Una delle autrici dello studio, Sarah Inskip dell’Università di Leicester, sottolinea che «La scoperta della lebbra negli scoiattoli moderni è stata sorprendente e poi è incredibile che l’abbiamo trovata nel periodo medievale. Va davvero contro la narrativa secondo cui si trattava specificamente di una malattia umana».
Precedenti studi avevano scoperto che i moderni scoiattoli rossi che vivono in Scozia e sull’isola di Brownsea, al largo della costa dell’Inghilterra meridionale, sono portatori della lebbra. La sanità pubblica inglese afferma che la probabilità che gli esseri umani lo prendano dagli scoiattoli è molto bassa e non è mai stata segnalata una trasmissione .

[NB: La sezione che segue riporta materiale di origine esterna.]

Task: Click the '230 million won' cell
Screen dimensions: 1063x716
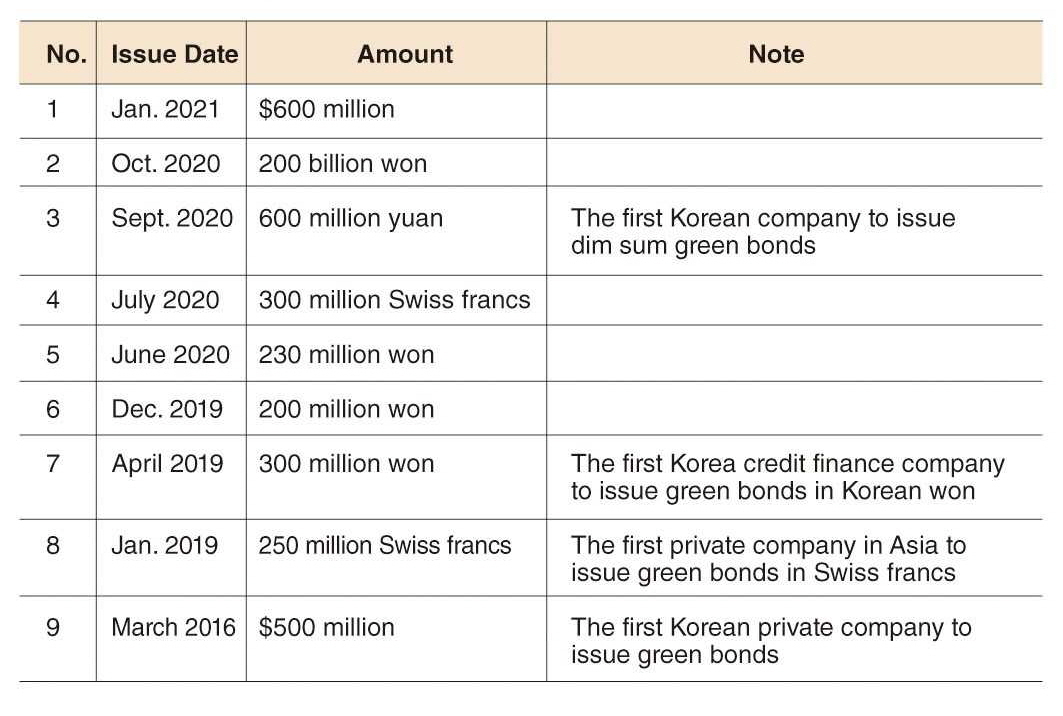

Ma Stephen Walker, della London School of Hygiene and Tropical Medicine, che non ha partecipato allo studio ha detto a BBC News che «Non c’è dubbio che in determinate circostanze gli animali sembrano avere un ruolo, ma la dimensione di quel ruolo in termini globali della lebbra non è stata delineata e sono d’accordo, c’è bisogno di più lavoro. Penso che evidenzi che abbiamo ancora molto lavoro da fare per comprendere meglio la trasmissione di questa antica malattia, nei nostri sforzi per cercare di ridurne l’impatto a livello globale».
Gli autori del nuovo studio concludono che comunque i risultati sono rilevanti anche per oggi: «Poiché gli animali ricevono ancora pochissima attenzione in quanto ospiti della lebbra, anche se potrebbero essere importanti per comprendere l’attuale persistenza della malattia nonostante tutti i tentativi di debellarla».